I wake up to the same schedule the next day, and it's neither a good day nor a very bad one. Instead of wanting to be alone, there's a small part of me that wants him to be there too.
When I sit at the table he's already there greeting me with: "You're like a kite stuck in a tree, Lucy."
"That's very metaphorical for you."
"Don't you want to know why?"
"No—not particularly." Of course, he took this as an invitation to tell me.
"Well, obviously, you're like a kite because you're so pretty, so beautiful and unique and all anyone wants to do is be able to spend some time with you, but you're so far away from the rest of us that we only get a tiny piece of you attached by a flimsy string. And mostly that's enough for us. It's enough for me. But of course, you don't want that, you don't want that small attachment. So you pull and you push away and instead of flying high and forgetting everything you crash into a tree because that's where you feel you belong. Hidden away by the leaves, overshadowed and underestimated and unhappy. Left to live in a world completely different to the one in the clouds that you're used to. And you've been in this tree for so long that you don't really remember how freeing it was to fly and to feel the safety of those small attachments."

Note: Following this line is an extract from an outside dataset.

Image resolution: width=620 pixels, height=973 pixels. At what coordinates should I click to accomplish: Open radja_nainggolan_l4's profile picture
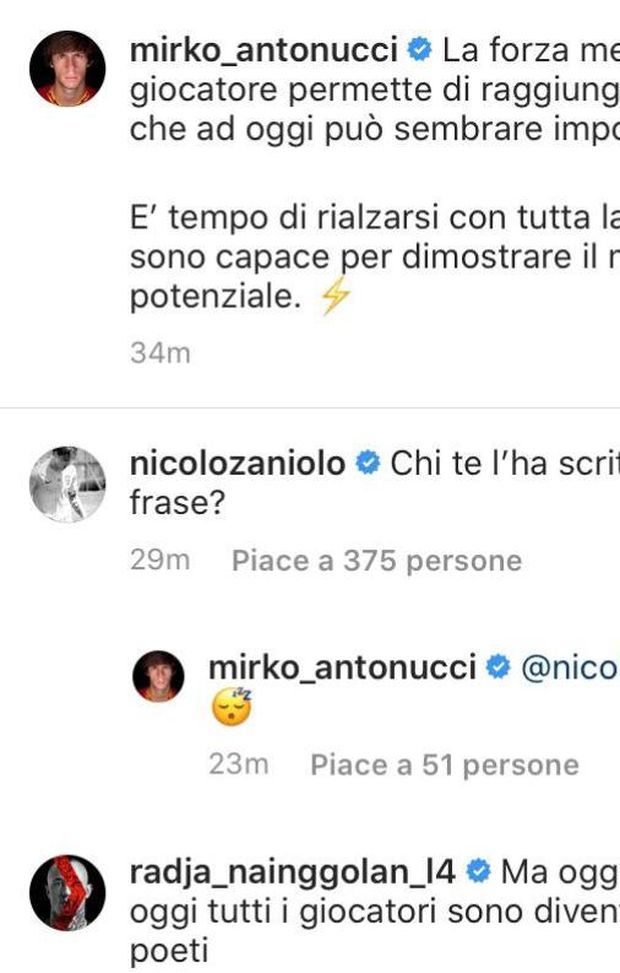tap(68, 892)
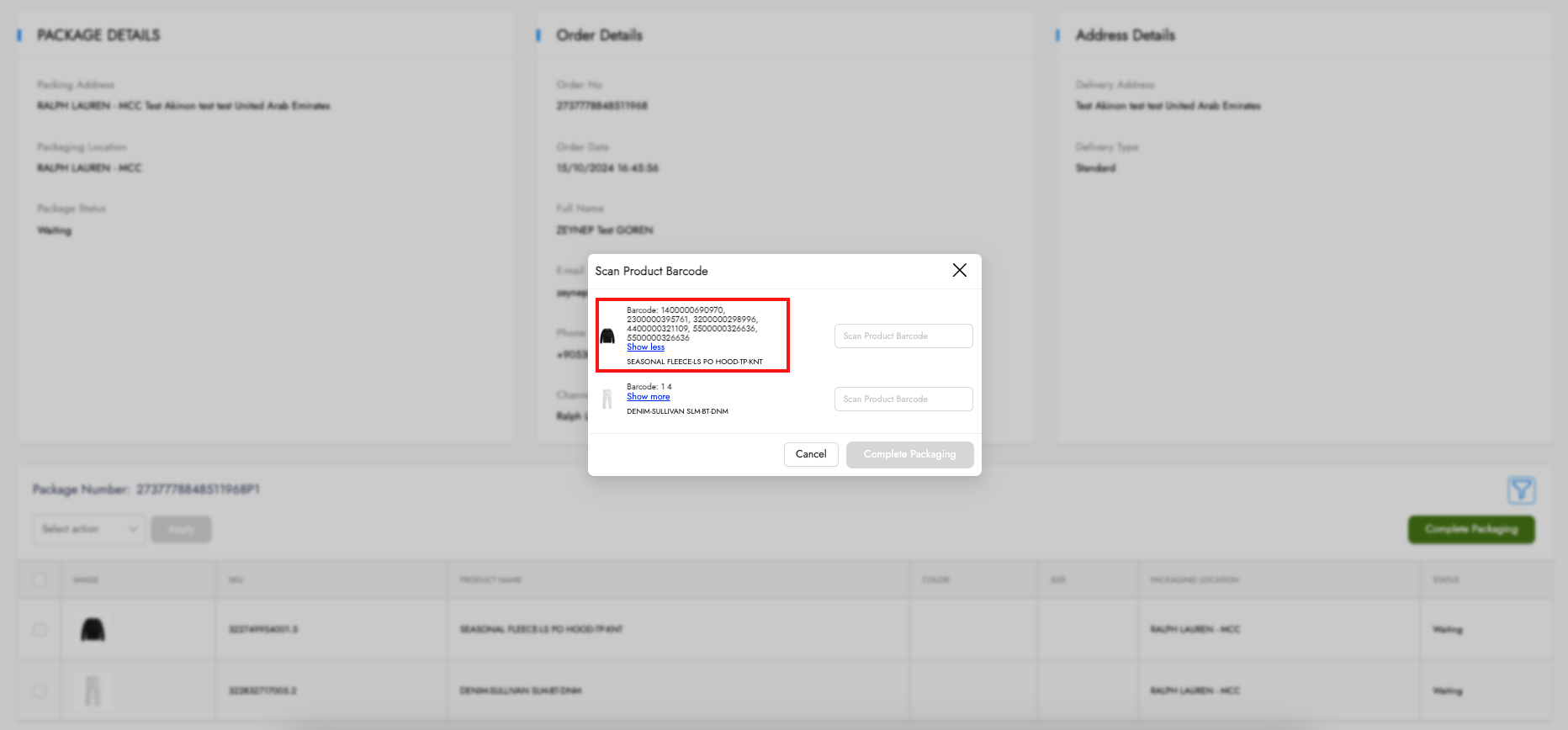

I really don't know what to say to that. So that's what I tell him even though all my thoughts are racing again and everything in me wants to argue with what he said because I'm not pretty or unique because I'm not like them, I can never be like them.
(because squibs can't just simply acquire magic)
And I can never be beautiful, not really.
(because murderers can never be forgiven; especially since she was your sister and you loved her more than anything, but in the moment, in that messed up head of yours, you thought she was your reflection, thought she was a figment of your imagination; so when you brought that knife down hard and fast over her heart and the tears and blood started flowing you thought you were dying and you smiled. That's how your dad found you, hours later. Smiling at Molly's dead body. You still hear his scream)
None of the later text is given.